Delicious, yet it’s leaving an odd taste

If I have a major reflection on the past week’s revelations around the “sunsetting” of the Delicious social bookmarking service, it’s that while some things may not generate cash, they do generate highly valuable goodwill. While a service may not be a “strategic fit” for the organization, somewhere and somehow it is a strategic fit for the people who use and love it.

This seems to have happened with Delicious. Much has been said about the value and loss of Delicious, and what might be going on inside Yahoo:
For me, one of the biggest observations is how Yahoo’s trust and reputation have been compromised, and it didn’t take very long from when the story broke on Twitter.

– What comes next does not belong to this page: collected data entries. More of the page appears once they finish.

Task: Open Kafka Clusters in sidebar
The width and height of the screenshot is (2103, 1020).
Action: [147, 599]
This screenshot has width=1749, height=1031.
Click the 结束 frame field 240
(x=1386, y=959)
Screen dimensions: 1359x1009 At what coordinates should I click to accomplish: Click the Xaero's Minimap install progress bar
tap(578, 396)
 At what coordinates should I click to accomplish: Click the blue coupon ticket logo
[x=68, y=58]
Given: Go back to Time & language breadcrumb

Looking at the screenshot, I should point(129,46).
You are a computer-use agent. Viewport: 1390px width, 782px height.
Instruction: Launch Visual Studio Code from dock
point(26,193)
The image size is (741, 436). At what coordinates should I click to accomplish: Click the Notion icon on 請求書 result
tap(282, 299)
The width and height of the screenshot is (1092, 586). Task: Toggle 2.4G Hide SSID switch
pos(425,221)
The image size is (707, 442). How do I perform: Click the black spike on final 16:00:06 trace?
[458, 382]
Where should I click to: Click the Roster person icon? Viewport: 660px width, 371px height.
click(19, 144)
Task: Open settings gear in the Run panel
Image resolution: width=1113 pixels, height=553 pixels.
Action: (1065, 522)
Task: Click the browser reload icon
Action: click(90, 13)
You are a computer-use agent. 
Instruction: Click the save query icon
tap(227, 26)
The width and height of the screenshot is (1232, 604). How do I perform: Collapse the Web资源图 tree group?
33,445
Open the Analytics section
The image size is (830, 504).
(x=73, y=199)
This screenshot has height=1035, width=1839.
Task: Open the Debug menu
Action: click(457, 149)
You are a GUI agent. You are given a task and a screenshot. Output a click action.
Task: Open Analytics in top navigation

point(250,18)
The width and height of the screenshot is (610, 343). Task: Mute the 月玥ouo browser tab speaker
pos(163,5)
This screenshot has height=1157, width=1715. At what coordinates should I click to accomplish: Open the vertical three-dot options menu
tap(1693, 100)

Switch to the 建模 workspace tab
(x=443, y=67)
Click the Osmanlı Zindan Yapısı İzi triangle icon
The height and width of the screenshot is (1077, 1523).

I’ve used Delicious since around 2004, firstly for my Masters research, where I compiled all my references for writing my papers, and have used it since as a safekeeping place for articles and tags I want to remember. I loved it, it was easy, it met a need. For me, it’s been integrated into all my online reading – through the various browser toolbars that made it so easy to save and tag at a click. I’d tried other things, but nothing seemed to have the stickiness of Delicious for me. It had become a habit.

Fast forward through to the breaking story of last Friday, Melbourne time, which I discovered first thing in the morning via the flurry of tweets around rumors that Yahoo were closing down Delicious. Firstly to find out if it really was true, then the “oh no” moment through to finding out what were the alternatives. To me this says that many people valued and used, relied on and even loved the service.

Such is the nature of the current web, and having valuable memories in ‘the cloud’, where things can change and disappear – inconvenient, yet a reality. The interesting thing to me is the immediate impact on trust in Yahoo, and the multiple services it offers. Through association, the thinking seemed to be “if Yahoo can do that to Delicious, what could they do to all the other services?” Data, lists and tags are being hastily extracted, exported, backed-up offline and looking for new homes.

Definitions were loose as the story emerged. When it first came out, sunsetting meant “closing down”. Then after a little while, it meant “find a buyer”. Of course I don’t have all the information; yet something doesn’t add up here for me. Maybe it’s all down to interpretation, but the messages from Yahoo have not been clear enough to its (more than 5 million) Delicious users, and I am one of them.

On the web (and in life), some things need to be ‘for free’, to be a hook, to complement paid services or just because it makes sense to give something to the community of users. I believe these models can work together in business. The challenge is in deciding what, where and how ‘free services’ strategically fit in, and how the value of goodwill is handled. In my view, this challenge is here to stay, and each organization will need to sort this out along with how it communicates in the environment of social media, where small leaks can have big consequences.